Render the lines running from the one containing "You are a computer-use" through the end of the records, inclusive, as a JSON list of strings with one string per line, skipping blank lines. Leave the pictures out of the list.

[Stored data entries]
◇ ◇ ◇ ◇ ◇ ◇ ◇
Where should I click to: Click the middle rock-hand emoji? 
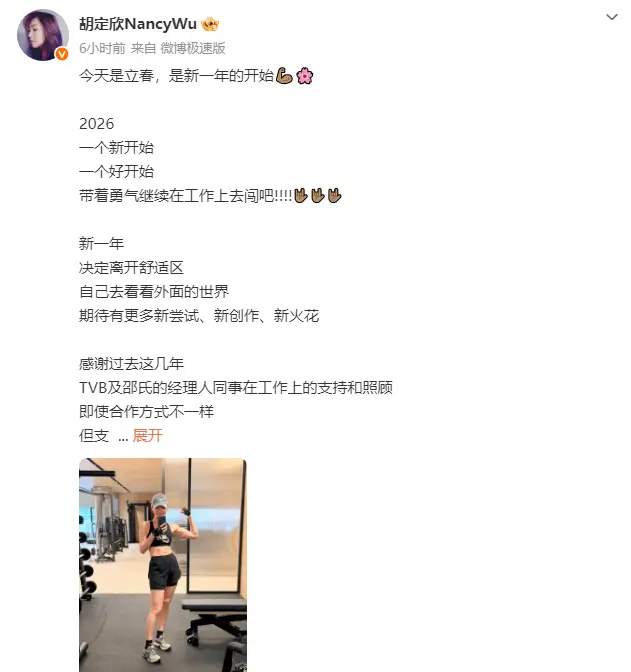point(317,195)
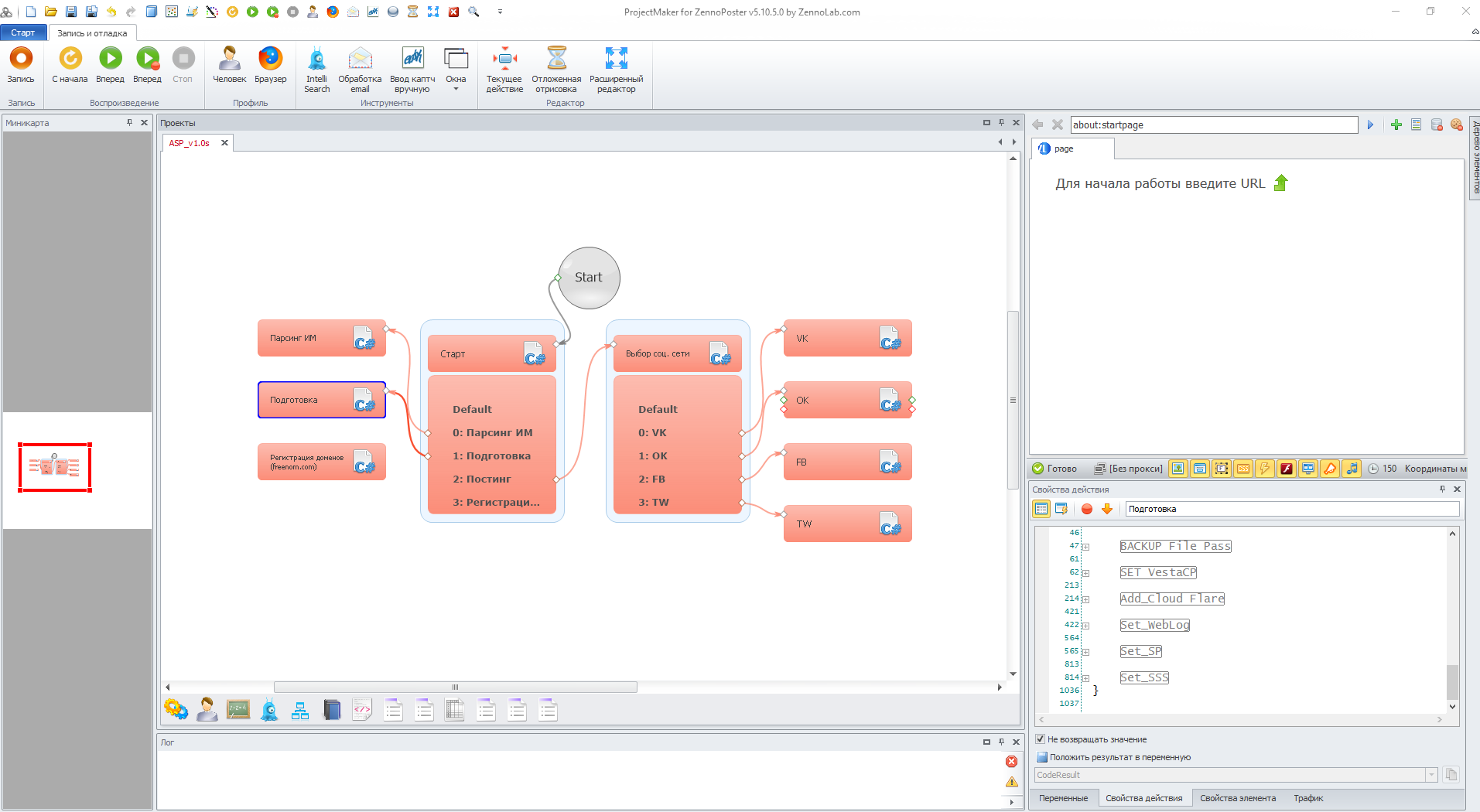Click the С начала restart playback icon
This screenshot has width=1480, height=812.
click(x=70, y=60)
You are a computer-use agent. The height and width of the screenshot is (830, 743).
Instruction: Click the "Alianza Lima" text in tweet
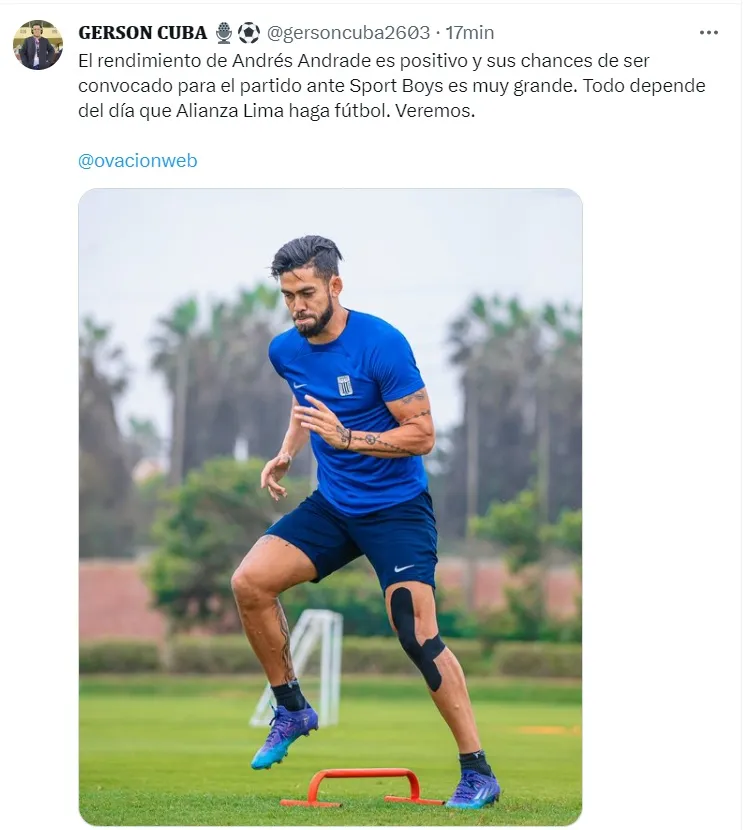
◇ ◇ ◇ ◇ ◇ ◇ ◇
- Response for this exercise -
[
  "You are a computer-use agent. The height and width of the screenshot is (830, 743).",
  "Instruction: Click the \"Alianza Lima\" text in tweet"
]